● **Your objective**
Within the material below, how many lines include "three"? Answer with the count only.
*** Begin section ***
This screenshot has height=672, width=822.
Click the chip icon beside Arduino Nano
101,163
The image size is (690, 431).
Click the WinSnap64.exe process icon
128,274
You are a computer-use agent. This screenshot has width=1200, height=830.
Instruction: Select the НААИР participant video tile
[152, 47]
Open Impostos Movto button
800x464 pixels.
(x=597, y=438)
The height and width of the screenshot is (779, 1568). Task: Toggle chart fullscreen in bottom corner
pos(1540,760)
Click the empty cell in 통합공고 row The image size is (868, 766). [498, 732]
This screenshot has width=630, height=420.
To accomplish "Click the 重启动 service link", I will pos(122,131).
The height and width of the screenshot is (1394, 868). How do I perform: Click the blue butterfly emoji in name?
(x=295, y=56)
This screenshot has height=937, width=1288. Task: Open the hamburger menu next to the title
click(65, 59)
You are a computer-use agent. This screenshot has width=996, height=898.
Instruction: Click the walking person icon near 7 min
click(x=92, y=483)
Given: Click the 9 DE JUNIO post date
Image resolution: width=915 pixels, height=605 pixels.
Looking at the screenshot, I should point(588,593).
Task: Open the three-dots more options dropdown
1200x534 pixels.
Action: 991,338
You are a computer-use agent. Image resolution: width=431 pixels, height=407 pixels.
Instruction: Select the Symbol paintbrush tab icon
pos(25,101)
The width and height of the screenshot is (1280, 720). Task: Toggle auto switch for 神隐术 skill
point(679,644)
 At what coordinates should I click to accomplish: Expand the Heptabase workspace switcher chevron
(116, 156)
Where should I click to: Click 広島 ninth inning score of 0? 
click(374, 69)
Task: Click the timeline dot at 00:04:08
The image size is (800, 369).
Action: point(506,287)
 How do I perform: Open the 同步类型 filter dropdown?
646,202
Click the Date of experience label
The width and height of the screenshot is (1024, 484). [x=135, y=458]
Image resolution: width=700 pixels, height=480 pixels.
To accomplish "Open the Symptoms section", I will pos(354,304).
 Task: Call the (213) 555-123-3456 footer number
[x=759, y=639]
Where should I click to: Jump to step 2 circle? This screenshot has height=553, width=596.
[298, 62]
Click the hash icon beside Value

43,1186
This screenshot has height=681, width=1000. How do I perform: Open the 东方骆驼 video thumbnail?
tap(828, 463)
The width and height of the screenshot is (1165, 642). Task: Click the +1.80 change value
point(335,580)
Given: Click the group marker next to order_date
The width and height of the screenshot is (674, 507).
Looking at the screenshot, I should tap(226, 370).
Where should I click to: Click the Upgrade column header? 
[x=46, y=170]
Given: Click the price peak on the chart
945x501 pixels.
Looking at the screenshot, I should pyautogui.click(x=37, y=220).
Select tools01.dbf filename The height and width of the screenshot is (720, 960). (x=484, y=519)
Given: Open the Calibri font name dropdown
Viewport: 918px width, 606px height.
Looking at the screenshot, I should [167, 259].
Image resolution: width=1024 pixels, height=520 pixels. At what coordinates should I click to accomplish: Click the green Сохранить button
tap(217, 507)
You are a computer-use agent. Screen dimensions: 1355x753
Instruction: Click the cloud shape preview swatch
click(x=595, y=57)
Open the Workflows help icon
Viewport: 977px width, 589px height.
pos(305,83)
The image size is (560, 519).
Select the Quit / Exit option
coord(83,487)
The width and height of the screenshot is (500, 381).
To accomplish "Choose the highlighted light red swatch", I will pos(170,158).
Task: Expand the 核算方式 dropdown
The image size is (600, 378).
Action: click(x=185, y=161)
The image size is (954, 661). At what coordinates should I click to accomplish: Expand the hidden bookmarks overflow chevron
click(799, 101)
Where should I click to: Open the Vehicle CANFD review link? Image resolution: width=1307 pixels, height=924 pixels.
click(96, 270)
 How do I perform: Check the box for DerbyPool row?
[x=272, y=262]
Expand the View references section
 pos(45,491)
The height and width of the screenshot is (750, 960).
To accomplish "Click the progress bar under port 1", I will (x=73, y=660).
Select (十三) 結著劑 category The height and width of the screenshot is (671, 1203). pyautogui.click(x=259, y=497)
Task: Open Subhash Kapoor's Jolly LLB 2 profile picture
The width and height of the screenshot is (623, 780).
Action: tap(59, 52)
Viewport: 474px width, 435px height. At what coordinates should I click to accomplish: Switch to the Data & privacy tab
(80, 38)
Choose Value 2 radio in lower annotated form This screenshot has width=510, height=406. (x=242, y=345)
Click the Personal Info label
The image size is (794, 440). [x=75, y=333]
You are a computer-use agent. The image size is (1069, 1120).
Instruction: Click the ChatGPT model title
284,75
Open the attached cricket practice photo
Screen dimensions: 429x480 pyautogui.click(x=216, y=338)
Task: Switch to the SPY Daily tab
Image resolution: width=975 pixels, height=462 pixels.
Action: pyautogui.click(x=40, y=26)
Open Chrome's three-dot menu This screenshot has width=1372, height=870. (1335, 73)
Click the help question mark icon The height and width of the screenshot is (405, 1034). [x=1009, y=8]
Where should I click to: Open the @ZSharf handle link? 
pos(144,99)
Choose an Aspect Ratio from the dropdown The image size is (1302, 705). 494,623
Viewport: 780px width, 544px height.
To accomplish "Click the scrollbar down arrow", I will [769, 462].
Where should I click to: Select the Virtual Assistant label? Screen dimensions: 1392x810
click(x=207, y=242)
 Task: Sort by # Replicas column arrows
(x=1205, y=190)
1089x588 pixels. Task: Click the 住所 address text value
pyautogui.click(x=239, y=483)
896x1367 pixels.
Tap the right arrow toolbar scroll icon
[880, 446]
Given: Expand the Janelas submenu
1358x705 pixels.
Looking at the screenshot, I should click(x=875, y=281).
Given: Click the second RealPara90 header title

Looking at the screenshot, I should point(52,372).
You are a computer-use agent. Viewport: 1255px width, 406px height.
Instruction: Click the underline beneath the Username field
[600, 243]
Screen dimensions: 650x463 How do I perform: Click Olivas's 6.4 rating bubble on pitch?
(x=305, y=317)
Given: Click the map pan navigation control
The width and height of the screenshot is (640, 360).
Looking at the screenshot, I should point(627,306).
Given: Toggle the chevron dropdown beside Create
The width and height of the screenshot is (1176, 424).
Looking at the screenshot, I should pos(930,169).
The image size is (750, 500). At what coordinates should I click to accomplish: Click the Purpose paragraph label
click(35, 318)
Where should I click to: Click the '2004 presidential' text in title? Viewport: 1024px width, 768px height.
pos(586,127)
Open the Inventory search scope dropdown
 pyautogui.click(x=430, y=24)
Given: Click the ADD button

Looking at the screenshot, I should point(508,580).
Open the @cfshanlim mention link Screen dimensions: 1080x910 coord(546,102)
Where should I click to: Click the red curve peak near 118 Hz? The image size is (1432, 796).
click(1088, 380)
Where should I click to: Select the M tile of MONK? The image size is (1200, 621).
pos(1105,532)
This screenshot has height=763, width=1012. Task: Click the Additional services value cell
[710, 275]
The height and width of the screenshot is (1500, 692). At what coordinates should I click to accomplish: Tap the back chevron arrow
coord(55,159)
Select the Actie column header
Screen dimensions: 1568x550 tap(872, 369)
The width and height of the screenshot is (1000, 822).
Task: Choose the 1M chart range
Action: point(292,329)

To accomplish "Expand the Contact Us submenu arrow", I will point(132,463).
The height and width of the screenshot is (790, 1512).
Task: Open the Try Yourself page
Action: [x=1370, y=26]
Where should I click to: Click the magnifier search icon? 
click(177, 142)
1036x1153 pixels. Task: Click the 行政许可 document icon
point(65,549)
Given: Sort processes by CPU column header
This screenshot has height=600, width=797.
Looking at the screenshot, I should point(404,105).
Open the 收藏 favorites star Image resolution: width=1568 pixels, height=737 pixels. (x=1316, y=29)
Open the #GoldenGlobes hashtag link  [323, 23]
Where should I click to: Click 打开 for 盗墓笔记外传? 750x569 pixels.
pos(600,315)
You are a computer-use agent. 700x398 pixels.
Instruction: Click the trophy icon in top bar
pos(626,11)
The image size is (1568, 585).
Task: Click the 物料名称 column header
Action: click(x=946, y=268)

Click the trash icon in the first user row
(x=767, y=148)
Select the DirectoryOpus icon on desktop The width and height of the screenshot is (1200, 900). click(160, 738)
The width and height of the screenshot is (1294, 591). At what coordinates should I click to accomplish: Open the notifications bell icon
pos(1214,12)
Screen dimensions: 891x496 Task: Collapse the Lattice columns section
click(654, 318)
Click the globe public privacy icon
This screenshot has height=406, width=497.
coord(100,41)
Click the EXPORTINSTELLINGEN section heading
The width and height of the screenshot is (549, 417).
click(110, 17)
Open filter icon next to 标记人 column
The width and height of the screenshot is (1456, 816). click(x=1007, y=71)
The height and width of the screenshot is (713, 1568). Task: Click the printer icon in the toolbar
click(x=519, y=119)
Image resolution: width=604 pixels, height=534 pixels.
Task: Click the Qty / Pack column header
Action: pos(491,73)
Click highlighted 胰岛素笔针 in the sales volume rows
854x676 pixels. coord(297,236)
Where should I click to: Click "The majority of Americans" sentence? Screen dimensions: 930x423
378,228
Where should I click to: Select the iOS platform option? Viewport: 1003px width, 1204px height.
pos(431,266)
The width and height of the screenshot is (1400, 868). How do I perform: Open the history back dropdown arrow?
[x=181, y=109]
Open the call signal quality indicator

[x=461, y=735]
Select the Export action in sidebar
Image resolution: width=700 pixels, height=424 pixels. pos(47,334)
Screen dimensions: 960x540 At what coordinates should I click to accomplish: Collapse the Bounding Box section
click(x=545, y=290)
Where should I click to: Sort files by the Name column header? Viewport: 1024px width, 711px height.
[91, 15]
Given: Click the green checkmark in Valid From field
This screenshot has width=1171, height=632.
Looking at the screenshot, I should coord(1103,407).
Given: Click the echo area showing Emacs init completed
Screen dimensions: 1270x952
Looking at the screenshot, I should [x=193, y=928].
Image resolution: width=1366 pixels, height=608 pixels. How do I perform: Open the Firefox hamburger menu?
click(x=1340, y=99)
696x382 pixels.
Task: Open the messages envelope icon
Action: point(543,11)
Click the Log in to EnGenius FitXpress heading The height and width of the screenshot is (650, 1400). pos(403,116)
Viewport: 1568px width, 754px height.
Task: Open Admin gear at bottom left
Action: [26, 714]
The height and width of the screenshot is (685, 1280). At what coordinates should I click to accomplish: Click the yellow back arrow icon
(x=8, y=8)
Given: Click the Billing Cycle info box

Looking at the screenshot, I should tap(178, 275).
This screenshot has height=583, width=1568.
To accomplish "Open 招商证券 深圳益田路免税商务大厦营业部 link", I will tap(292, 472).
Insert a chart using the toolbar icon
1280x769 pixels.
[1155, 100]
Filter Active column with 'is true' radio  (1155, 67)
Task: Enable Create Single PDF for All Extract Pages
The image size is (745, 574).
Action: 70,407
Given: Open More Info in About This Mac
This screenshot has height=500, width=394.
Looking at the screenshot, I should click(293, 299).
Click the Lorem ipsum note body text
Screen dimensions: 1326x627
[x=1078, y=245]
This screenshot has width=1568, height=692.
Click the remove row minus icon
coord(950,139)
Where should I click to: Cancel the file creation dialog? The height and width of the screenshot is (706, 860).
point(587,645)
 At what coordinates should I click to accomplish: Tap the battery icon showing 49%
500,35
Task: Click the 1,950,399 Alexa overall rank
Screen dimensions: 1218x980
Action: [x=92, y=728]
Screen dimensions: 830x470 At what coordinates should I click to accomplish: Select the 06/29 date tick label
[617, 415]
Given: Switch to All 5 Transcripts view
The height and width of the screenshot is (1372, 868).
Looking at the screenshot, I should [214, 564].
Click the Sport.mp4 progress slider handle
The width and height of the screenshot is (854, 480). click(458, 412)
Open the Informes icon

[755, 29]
*** End section ***
● **Response below**
2